Como ler poesia? Ler poesia é desafiador, mesmo para os leitores mais experientes. O que não quer dizer que não existam estratégias de análise que ajudem na empreitada. As informações a seguir pretendem ajudar você a se aventurar na leitura da poesia – e, quem sabe, ir até mais fundo nas suas experimentações.
O poema é um ser de linguagem. O poeta faz linguagem, fazendo poema.
Décio Pignatari
Sintagma e paradigma
Segundo Pignatari, no livro O que é comunicação poética (Ateliê Editorial, 2011) a contiguidade (proximidade) e a similaridade (semelhança) são os dois processos de associação ou organização das coisas, que foram o eixo da seleção, chamado de paradigma, e o eixo da combinação, a que se chama sintagma.

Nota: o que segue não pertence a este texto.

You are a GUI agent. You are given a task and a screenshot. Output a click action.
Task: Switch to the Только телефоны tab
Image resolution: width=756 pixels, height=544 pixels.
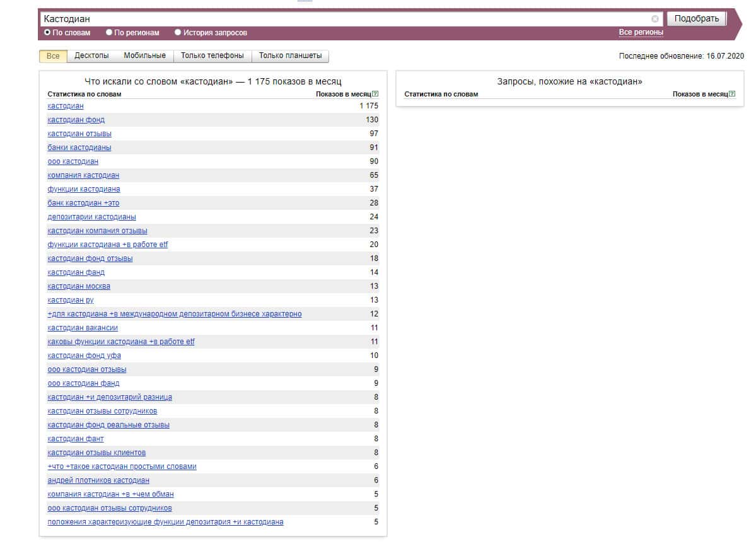click(x=212, y=56)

Quando duas (ou mais) coisas se associam por características comuns a si, as associamos pelo eixo paradigmático (o da similaridade). Observe o mosaico abaixo, que ilustra a questão:
Certamente, é só bater os olhos para reparar que os objetos em questão, embora sejam das mais variadas naturezas, partilham de uma mesma cor, o verde, que é seu paradigma. Agora observe a seguinte imagem:
O cardápio acima oferece opções de sorvete, dentre os quais o consumidor deverá escolher o (ou os) que deseja. Se, além do sorvete, ele também escolhe um prato salgado e uma bebida entre as opções, ele irá criar um sintagma, ou seja, uma seleção ou reunião, a partir de escolhas dentro de conjuntos de pratos, bebidas e sobremesas.
Metáfora e metonímia
De acordo com o linguista Jakobson, a metonímia (a tomada da parte pelo todo) e a metáfora (a semelhança entre duas coisas, apresentada por uma palavra ou conjunto de palavras) são as duas figuras de linguagem que predominam nessa lógica, sendo que a metonímia prevalece no sintagma e a metáfora no paradigma.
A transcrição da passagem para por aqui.